§ **TASK REQUIREMENTS**
Extract every one of the records below, reproducing each line word for word.

§ **Records of text and element locations**
# # # #

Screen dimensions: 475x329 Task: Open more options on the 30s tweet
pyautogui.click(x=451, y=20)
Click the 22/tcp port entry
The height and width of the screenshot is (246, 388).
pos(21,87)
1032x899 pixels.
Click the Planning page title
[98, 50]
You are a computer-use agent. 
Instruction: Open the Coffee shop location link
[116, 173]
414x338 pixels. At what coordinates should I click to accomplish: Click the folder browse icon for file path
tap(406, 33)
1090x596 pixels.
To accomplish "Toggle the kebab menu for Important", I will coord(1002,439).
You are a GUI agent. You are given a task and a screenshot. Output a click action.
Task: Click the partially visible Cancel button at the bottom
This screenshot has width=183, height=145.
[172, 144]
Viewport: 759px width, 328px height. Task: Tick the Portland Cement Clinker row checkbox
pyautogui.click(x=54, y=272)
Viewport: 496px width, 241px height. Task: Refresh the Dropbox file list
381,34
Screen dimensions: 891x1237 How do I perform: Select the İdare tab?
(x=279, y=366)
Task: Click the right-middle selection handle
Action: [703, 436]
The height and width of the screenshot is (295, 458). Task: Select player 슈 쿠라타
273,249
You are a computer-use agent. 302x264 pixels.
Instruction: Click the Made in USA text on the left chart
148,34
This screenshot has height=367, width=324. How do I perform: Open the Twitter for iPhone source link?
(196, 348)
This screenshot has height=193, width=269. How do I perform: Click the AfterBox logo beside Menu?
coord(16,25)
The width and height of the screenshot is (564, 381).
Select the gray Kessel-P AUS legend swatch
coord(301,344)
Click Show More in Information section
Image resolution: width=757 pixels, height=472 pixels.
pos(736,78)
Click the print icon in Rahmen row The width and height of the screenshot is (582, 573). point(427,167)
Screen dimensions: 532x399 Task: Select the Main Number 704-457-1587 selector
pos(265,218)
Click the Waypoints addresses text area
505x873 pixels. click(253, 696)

# # # #

§ **COMPLETE RESPONSE**
Screen dimensions: 475x329 Task: Open more options on the 30s tweet
pyautogui.click(x=451, y=20)
Click the 22/tcp port entry
The height and width of the screenshot is (246, 388).
pos(21,87)
1032x899 pixels.
Click the Planning page title
[98, 50]
You are a computer-use agent. 
Instruction: Open the Coffee shop location link
[116, 173]
414x338 pixels. At what coordinates should I click to accomplish: Click the folder browse icon for file path
tap(406, 33)
1090x596 pixels.
To accomplish "Toggle the kebab menu for Important", I will coord(1002,439).
You are a GUI agent. You are given a task and a screenshot. Output a click action.
Task: Click the partially visible Cancel button at the bottom
This screenshot has width=183, height=145.
[172, 144]
Viewport: 759px width, 328px height. Task: Tick the Portland Cement Clinker row checkbox
pyautogui.click(x=54, y=272)
Viewport: 496px width, 241px height. Task: Refresh the Dropbox file list
381,34
Screen dimensions: 891x1237 How do I perform: Select the İdare tab?
(x=279, y=366)
Task: Click the right-middle selection handle
Action: [703, 436]
The height and width of the screenshot is (295, 458). Task: Select player 슈 쿠라타
273,249
You are a computer-use agent. 302x264 pixels.
Instruction: Click the Made in USA text on the left chart
148,34
This screenshot has height=367, width=324. How do I perform: Open the Twitter for iPhone source link?
(196, 348)
This screenshot has height=193, width=269. How do I perform: Click the AfterBox logo beside Menu?
coord(16,25)
The width and height of the screenshot is (564, 381).
Select the gray Kessel-P AUS legend swatch
coord(301,344)
Click Show More in Information section
Image resolution: width=757 pixels, height=472 pixels.
pos(736,78)
Click the print icon in Rahmen row The width and height of the screenshot is (582, 573). point(427,167)
Screen dimensions: 532x399 Task: Select the Main Number 704-457-1587 selector
pos(265,218)
Click the Waypoints addresses text area
505x873 pixels. click(253, 696)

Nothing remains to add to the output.